### EXERCISE DESCRIPTION
The answer should reproduce the listing below character for character.

### DATA SHOWN
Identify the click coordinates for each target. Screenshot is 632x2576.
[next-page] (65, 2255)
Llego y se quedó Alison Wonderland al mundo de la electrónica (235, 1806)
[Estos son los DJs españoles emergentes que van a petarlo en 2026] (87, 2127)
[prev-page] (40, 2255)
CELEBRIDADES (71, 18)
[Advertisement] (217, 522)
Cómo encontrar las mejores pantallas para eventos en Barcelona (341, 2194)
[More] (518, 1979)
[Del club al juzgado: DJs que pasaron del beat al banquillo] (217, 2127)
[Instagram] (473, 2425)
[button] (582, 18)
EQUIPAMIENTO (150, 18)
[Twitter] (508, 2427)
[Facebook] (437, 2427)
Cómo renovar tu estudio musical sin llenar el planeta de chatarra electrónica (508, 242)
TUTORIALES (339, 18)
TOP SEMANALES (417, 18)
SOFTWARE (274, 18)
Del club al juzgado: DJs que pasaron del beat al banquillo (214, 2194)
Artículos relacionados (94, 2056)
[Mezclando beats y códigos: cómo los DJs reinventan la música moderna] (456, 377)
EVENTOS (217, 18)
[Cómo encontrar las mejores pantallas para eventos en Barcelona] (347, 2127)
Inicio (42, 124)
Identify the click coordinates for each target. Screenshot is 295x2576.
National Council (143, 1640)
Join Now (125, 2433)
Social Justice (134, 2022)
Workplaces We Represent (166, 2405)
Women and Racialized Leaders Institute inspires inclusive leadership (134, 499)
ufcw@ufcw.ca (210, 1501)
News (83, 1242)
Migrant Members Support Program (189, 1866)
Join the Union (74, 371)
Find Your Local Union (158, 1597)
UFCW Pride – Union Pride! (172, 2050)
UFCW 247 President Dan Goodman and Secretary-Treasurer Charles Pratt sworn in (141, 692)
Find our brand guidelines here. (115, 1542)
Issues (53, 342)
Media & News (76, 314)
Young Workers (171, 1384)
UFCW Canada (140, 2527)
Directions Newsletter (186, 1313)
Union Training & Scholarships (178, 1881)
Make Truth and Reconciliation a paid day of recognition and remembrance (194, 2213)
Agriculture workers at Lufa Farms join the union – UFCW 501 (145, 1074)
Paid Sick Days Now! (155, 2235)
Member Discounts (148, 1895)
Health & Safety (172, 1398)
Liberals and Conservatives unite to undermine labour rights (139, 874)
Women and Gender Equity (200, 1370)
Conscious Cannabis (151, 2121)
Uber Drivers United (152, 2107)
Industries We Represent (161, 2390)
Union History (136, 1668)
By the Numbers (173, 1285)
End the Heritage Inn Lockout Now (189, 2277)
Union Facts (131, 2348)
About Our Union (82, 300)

### SOLVED EXERCISE
Identify the click coordinates for each target. Screenshot is 632x2576.
[next-page] (65, 2255)
Llego y se quedó Alison Wonderland al mundo de la electrónica (235, 1806)
[Estos son los DJs españoles emergentes que van a petarlo en 2026] (87, 2127)
[prev-page] (40, 2255)
CELEBRIDADES (71, 18)
[Advertisement] (217, 522)
Cómo encontrar las mejores pantallas para eventos en Barcelona (341, 2194)
[More] (518, 1979)
[Del club al juzgado: DJs que pasaron del beat al banquillo] (217, 2127)
[Instagram] (473, 2425)
[button] (582, 18)
EQUIPAMIENTO (150, 18)
[Twitter] (508, 2427)
[Facebook] (437, 2427)
Cómo renovar tu estudio musical sin llenar el planeta de chatarra electrónica (508, 242)
TUTORIALES (339, 18)
TOP SEMANALES (417, 18)
SOFTWARE (274, 18)
Del club al juzgado: DJs que pasaron del beat al banquillo (214, 2194)
Artículos relacionados (94, 2056)
[Mezclando beats y códigos: cómo los DJs reinventan la música moderna] (456, 377)
EVENTOS (217, 18)
[Cómo encontrar las mejores pantallas para eventos en Barcelona] (347, 2127)
Inicio (42, 124)
Identify the click coordinates for each target. Screenshot is 295x2576.
National Council (143, 1640)
Join Now (125, 2433)
Social Justice (134, 2022)
Workplaces We Represent (166, 2405)
Women and Racialized Leaders Institute inspires inclusive leadership (134, 499)
ufcw@ufcw.ca (210, 1501)
News (83, 1242)
Migrant Members Support Program (189, 1866)
Join the Union (74, 371)
Find Your Local Union (158, 1597)
UFCW Pride – Union Pride! (172, 2050)
UFCW 247 President Dan Goodman and Secretary-Treasurer Charles Pratt sworn in (141, 692)
Find our brand guidelines here. (115, 1542)
Issues (53, 342)
Media & News (76, 314)
Young Workers (171, 1384)
UFCW Canada (140, 2527)
Directions Newsletter (186, 1313)
Union Training & Scholarships (178, 1881)
Make Truth and Reconciliation a paid day of recognition and remembrance (194, 2213)
Agriculture workers at Lufa Farms join the union – UFCW 501 (145, 1074)
Paid Sick Days Now! (155, 2235)
Member Discounts (148, 1895)
Health & Safety (172, 1398)
Liberals and Conservatives unite to undermine labour rights (139, 874)
Women and Gender Equity (200, 1370)
Conscious Cannabis (151, 2121)
Uber Drivers United (152, 2107)
Industries We Represent (161, 2390)
Union History (136, 1668)
By the Numbers (173, 1285)
End the Heritage Inn Lockout Now (189, 2277)
Union Facts (131, 2348)
About Our Union (82, 300)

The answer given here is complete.